Some protocols, such as those designed for the OSI stack, operate directly on top of IEEE 802.2 LLC encapsulation, which provides both connection-oriented and connectionless network services.

IEEE 802.2 LLC encapsulation is not in widespread use on common networks currently, with the exception of large corporate NetWare installations that have not yet migrated to NetWare over IP. In the past, many corporate networks used IEEE 802.2 to support transparent translating bridges between Ethernet and Token Ring or FDDI networks.

There exists an Internet standard for encapsulating IPv4 traffic in IEEE 802.2 LLC SAP/SNAP frames. It is almost never implemented on Ethernet, although it is used on FDDI, Token Ring, IEEE 802.11 (with the exception of the 5.9 GHz band, where it uses EtherType) and other IEEE 802 LANs. IPv6 can also be transmitted over Ethernet using IEEE 802.2 LLC SAP/SNAP, but, again, that's almost never used.

===IEEE 802.2 SNAP===

By examining the 802.2 LLC header, it is possible to determine whether it is followed by a SNAP header. The LLC header includes two eight-bit address fields, called service access points (SAPs) in OSI terminology; when both source and destination SAPs are set to the value 0xAA, the LLC header is followed by a SNAP header. The SNAP header allows EtherType values to be used with all IEEE 802 protocols, as well as supporting private protocol ID spaces.

In IEEE 802.3x-1997, the IEEE Ethernet standard was changed to explicitly allow the use of the 16-bit field after the MAC addresses to be used as a length field or a type field.

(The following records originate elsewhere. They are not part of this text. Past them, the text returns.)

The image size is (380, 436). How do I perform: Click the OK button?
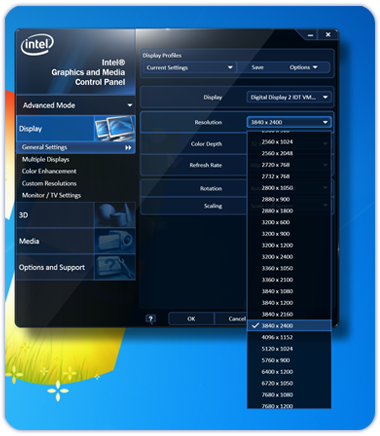[191, 319]
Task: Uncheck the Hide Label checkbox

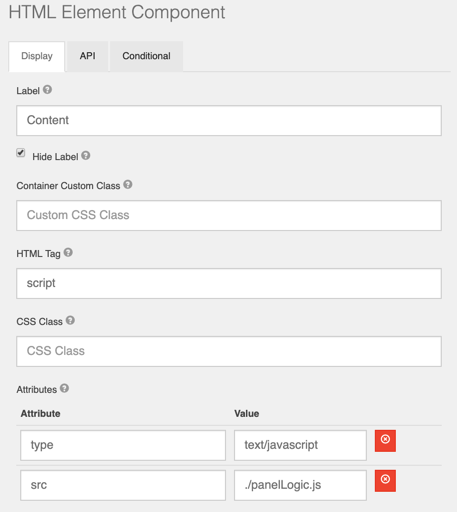Action: pos(21,153)
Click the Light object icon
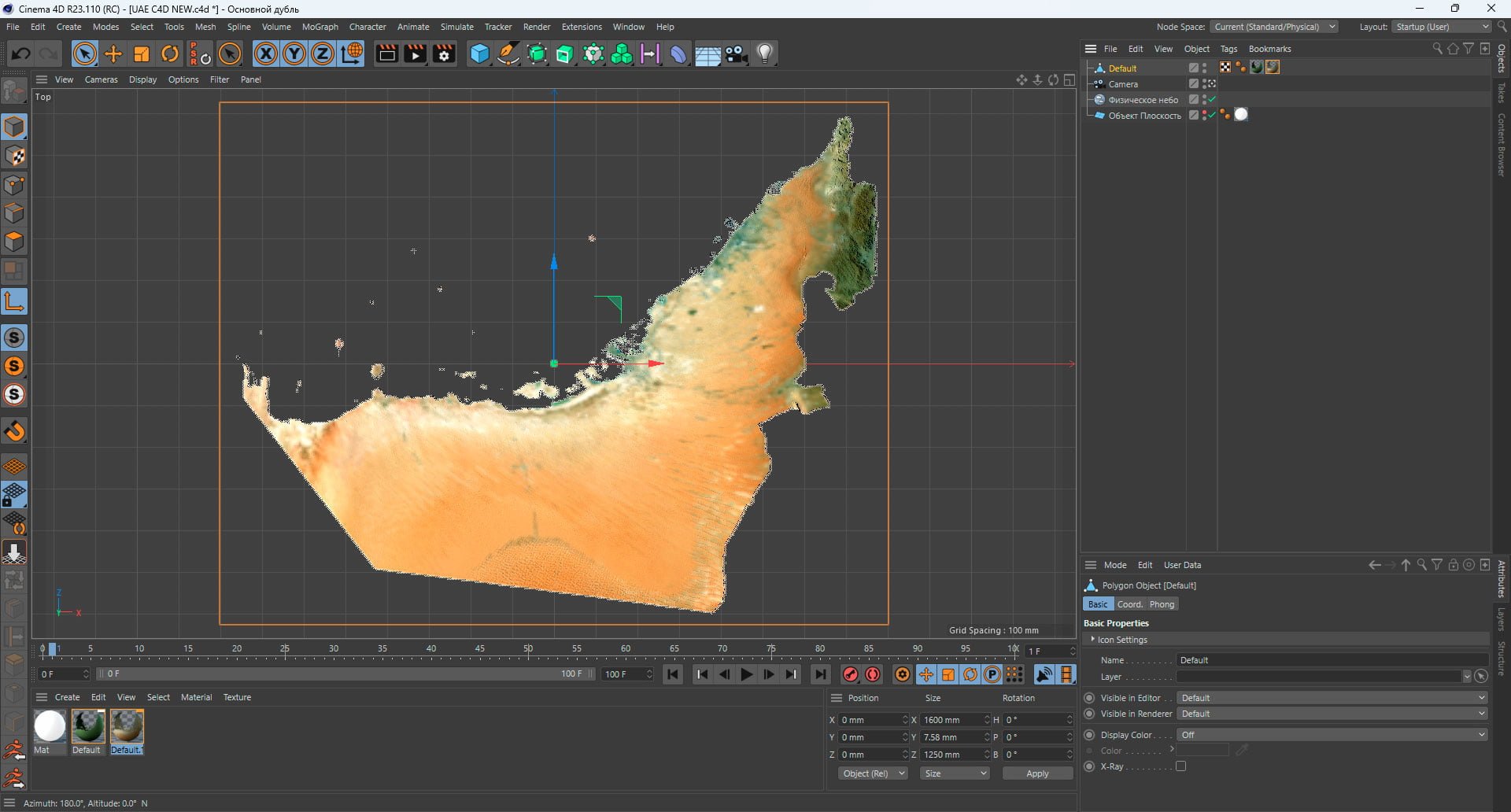The height and width of the screenshot is (812, 1511). tap(765, 54)
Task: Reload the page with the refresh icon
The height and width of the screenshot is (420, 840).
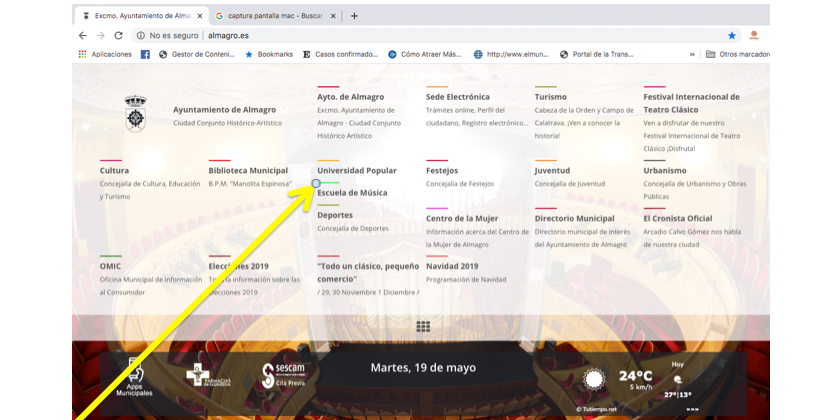Action: (118, 35)
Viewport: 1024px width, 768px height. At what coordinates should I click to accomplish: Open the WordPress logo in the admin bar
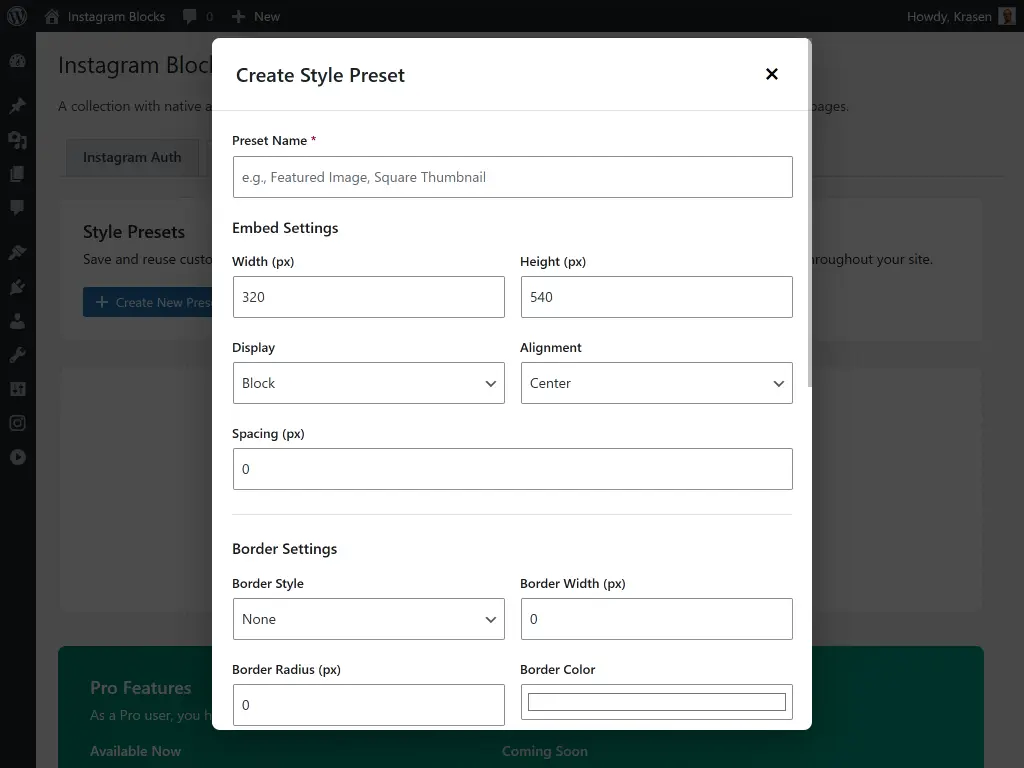(16, 16)
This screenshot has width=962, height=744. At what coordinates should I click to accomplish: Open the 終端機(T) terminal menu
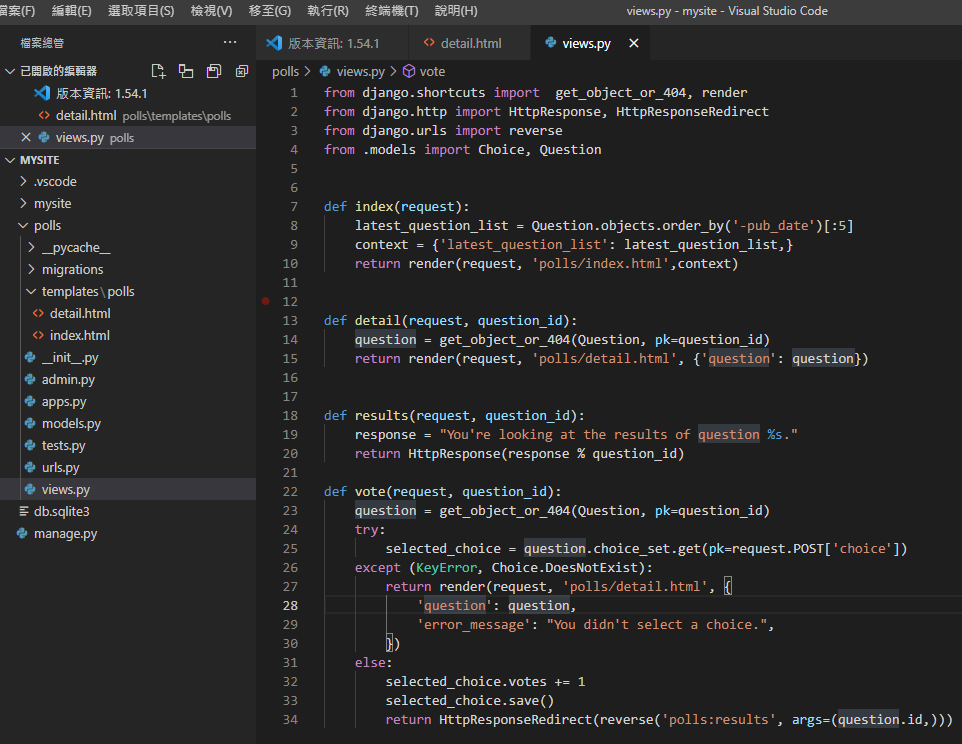[391, 11]
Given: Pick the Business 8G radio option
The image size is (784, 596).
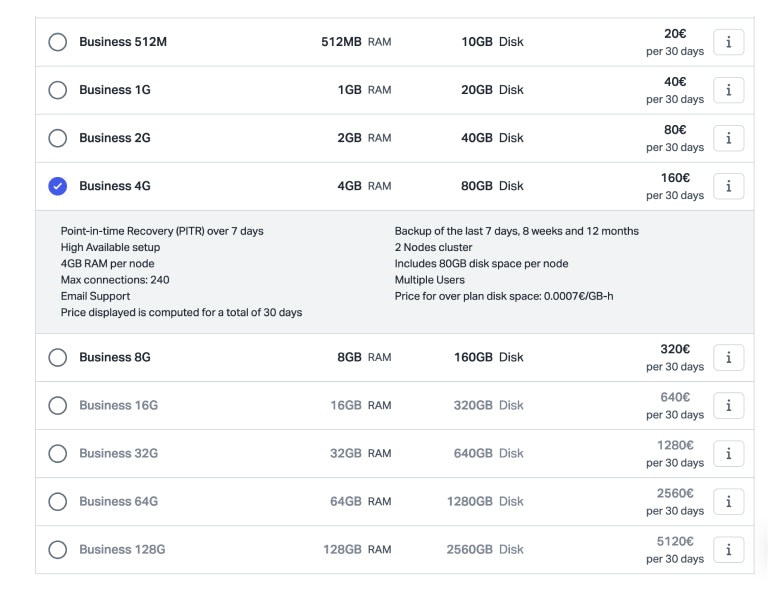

The AppleTalk v2 protocol suite on Ethernet ("EtherTalk") uses IEEE 802.2 LLC + SNAP encapsulation.

==Maximum throughput==
We may calculate the protocol overhead for Ethernet as a percentage (packet size including IPG)
$\text{Protocol overhead} = \frac{\text{Packet size} - \text{Payload size}}{\text{Packet size}}$
We may calculate the protocol efficiency for Ethernet
$\text{Protocol efficiency} = \frac{\text{Payload size}}{\text{Packet size}}$
Maximum efficiency is achieved with the largest allowed payload size and is:
$\frac{1500}{1538} = 97.53\%$
for untagged frames, since the packet size is a maximum 1500 octet payload + 8 octet preamble + 14 octet header + 4 octet trailer + minimum interpacket gap corresponding to 12 octets = 1538 octets. The maximum efficiency is:
$\frac{1500}{1542} = 97.28\%$
when 802.1Q VLAN tagging is used.

The throughput may be calculated from the efficiency
$\text{Throughput} = \text{Efficiency} \times \text{Net bit rate}\,\!$,
where the physical layer net bit rate (the wire bit rate) depends on the Ethernet physical layer standard, and may be 10 Mbit/s, 100 Mbit/s, 1 Gbit/s or 10 Gbit/s. Maximum throughput for 100BASE-TX Ethernet is consequently 97.53 Mbit/s without 802.1Q, and 97.28 Mbit/s with 802.1Q.

Channel utilization is a concept often confused with protocol efficiency. It considers only the use of the channel, disregarding the nature of the data transmitted – either payload or overhead. At the physical layer, the link channel and equipment do not know the difference between data and control frames. We may calculate the channel utilization:

$\text{Channel utilization} = \frac{\text{Time spent transmitting data}}{\text{Total time}}$

The total time considers the round-trip time along the channel, the processing time in the hosts and the time transmitting data and acknowledgements. The time spent transmitting data includes data and acknowledgements.

== Runt frames ==
A runt frame is an Ethernet frame that is less than the IEEE 802.3's minimum length of 64 octets. Runt frames are most commonly caused by collisions; other possible causes are a malfunctioning network card, buffer underrun, duplex mismatch or software issues.